Aktuelles vom Deutschen Behindertensportverband
Starker Auftritt des DBS bei EPC-Generalversammlung
Neue Strategien, wichtige Weichenstellungen und spannende Begegnungen: Die Generalversammlung des Europäischen Paralympischen Komitees (EPC) am 29. und 30. August in London bot reichlich Gesprächsstoff. Für den Deutschen Behindertensportverband (DBS) waren Präsident Hans Jörg Michels und Vizepräsident Dr. Karl Quade vor Ort.

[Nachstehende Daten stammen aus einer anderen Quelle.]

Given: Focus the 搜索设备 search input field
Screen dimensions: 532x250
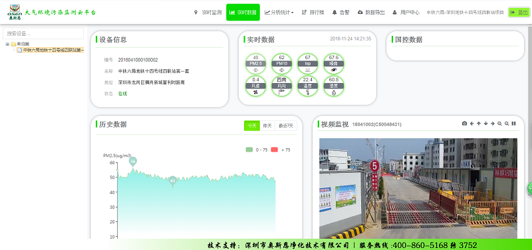Looking at the screenshot, I should pyautogui.click(x=43, y=34).
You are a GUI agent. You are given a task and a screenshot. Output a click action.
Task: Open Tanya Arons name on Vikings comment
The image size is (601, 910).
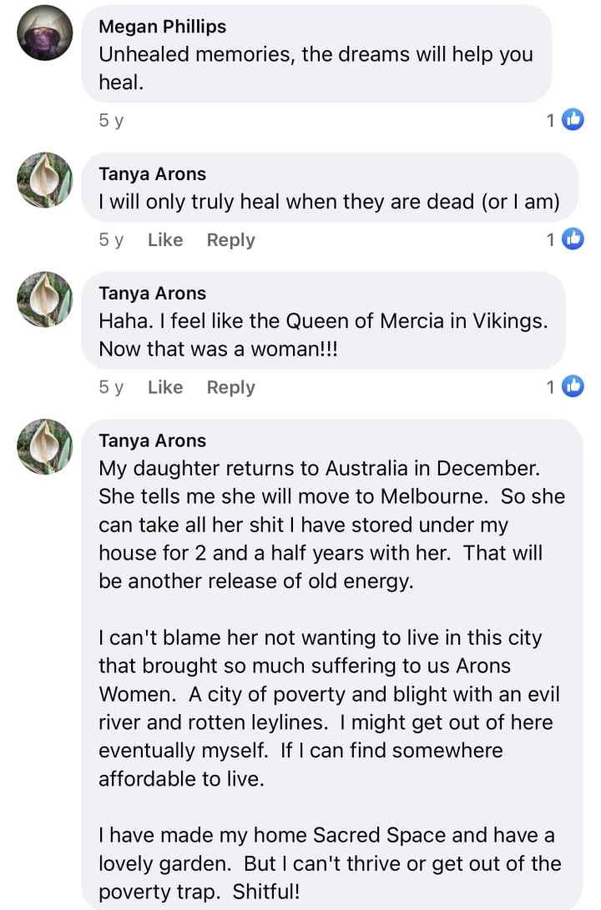click(152, 293)
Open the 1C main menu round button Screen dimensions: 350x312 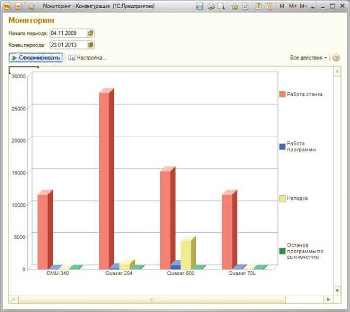(8, 6)
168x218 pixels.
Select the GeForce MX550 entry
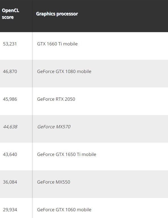click(x=54, y=182)
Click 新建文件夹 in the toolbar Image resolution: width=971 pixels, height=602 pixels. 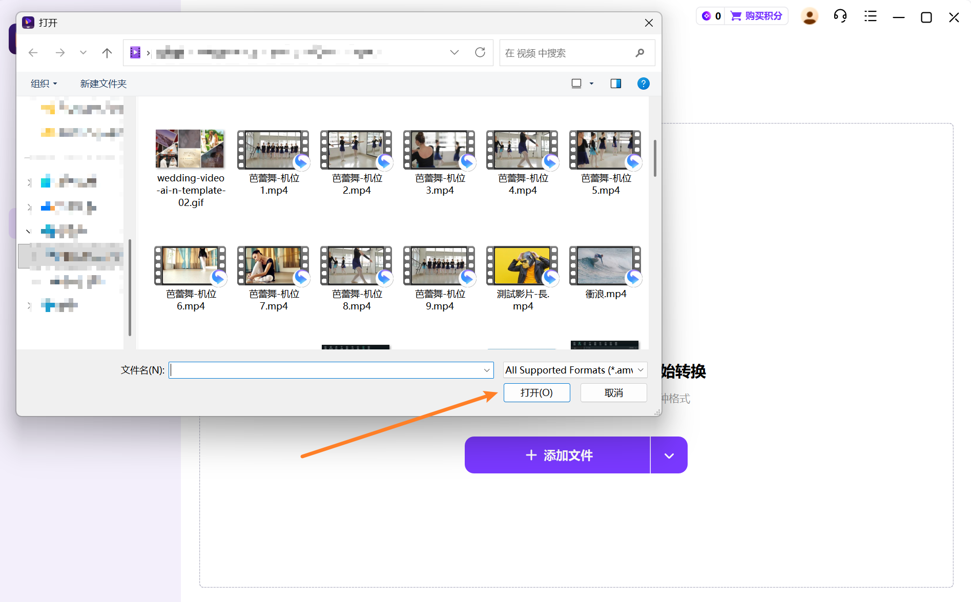103,84
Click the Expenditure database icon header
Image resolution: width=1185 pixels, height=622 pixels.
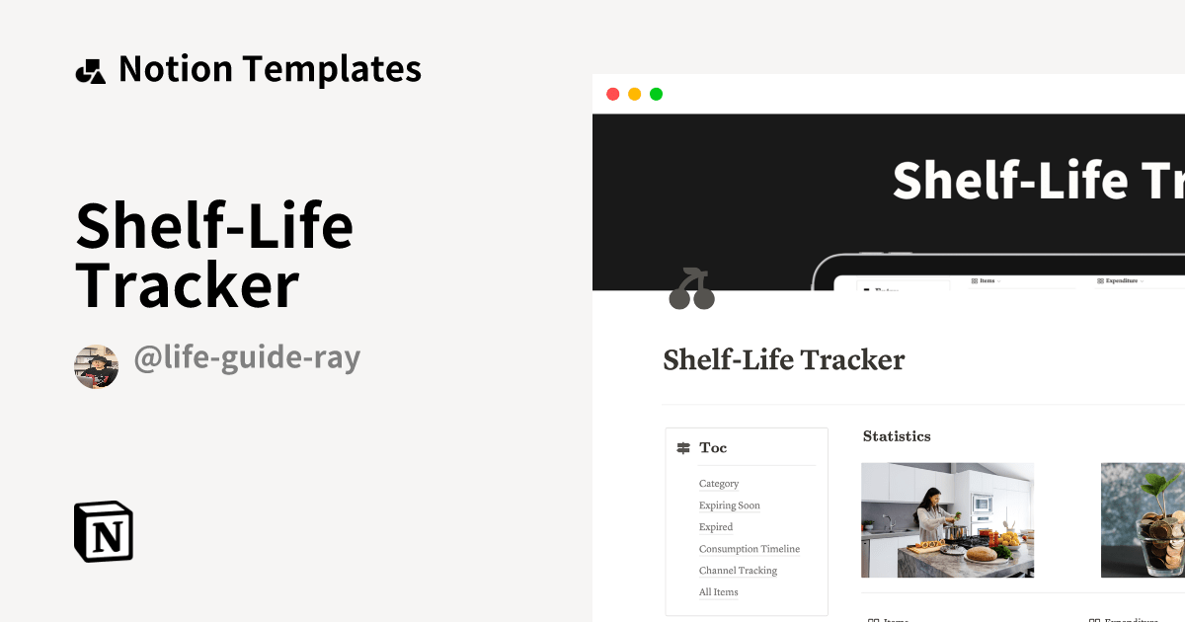[x=1101, y=281]
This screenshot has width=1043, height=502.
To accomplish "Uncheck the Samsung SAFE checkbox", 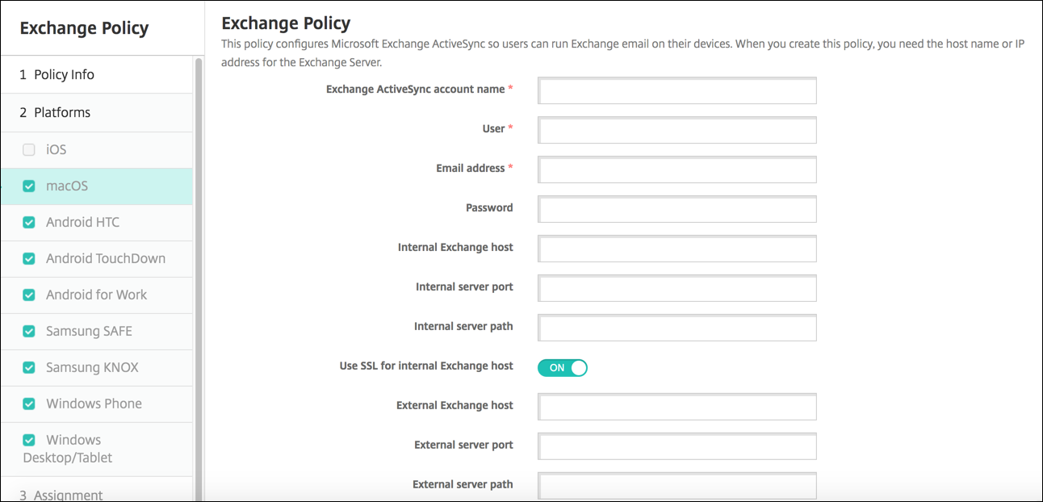I will tap(29, 332).
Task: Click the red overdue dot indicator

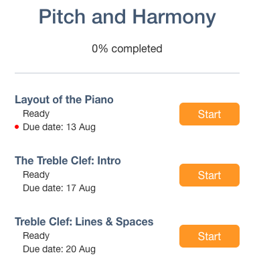Action: tap(17, 127)
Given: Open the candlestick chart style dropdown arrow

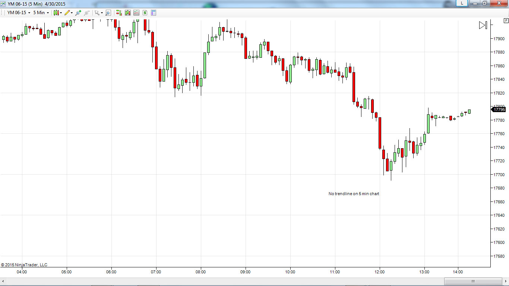Looking at the screenshot, I should click(x=61, y=13).
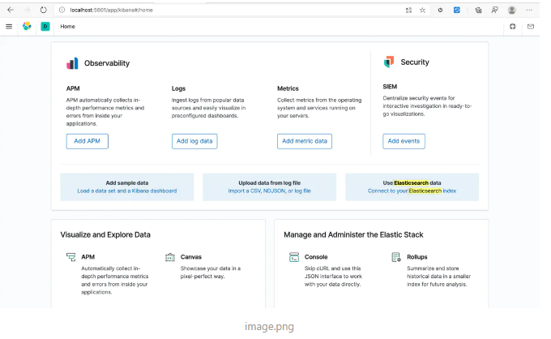Viewport: 551px width, 339px height.
Task: Refresh the browser page
Action: pyautogui.click(x=42, y=10)
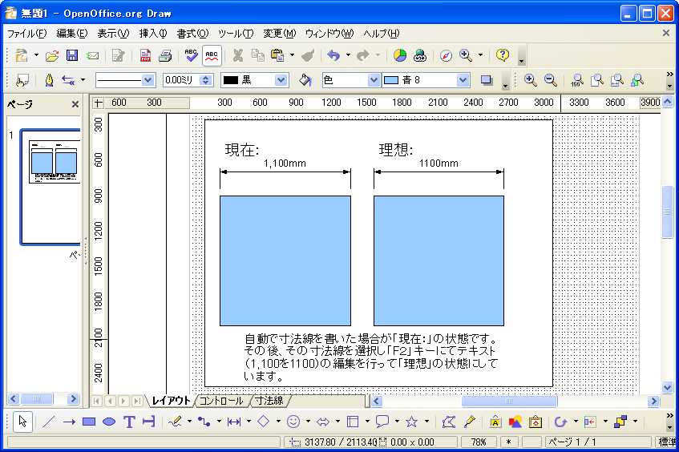This screenshot has width=679, height=452.
Task: Open the 書式 menu
Action: (x=192, y=34)
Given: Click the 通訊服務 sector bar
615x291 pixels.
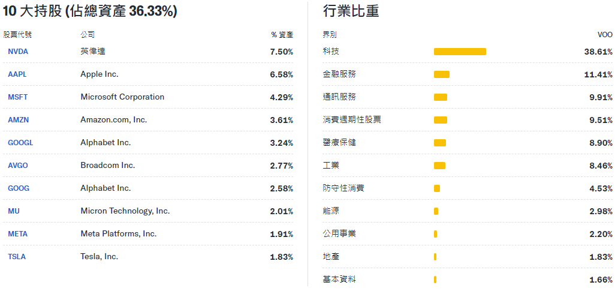Looking at the screenshot, I should pyautogui.click(x=441, y=97).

Mit einem Antrag zur Verbesserung der Paralympischen Jugendspiele reagierte die deutsche Delegation auf die unzureichenden Rahmenbedingungen der diesjährigen Ausgabe in der Türkei. Bei den Wettkämpfen in Istanbul sorgten mangelhaftes Essen, unsaubere Unterkünfte und ein unpünktlicher Transport für Verstimmung bei den Teilnehmenden. Das EPC trägt die Verantwortung für die Paralympischen Jugendspiele, dem Antrag des DBS wurde bei der Generalversammlung mit überwältigender Mehrheit zugestimmt.
Darüber hinaus wurde ein Strategischer Plan für die Jahre 2025-2033 verabschiedet und der Exekutivrat neu gewählt. Präsident bleibt Raimond Blondes aus den Niederlanden, neu ist dagegen seine Vizepräsidentin Natalja Novikova (Lettland). Für die Finanzen ist weiterhin Terje Roel (Norwegen) verantwortlich.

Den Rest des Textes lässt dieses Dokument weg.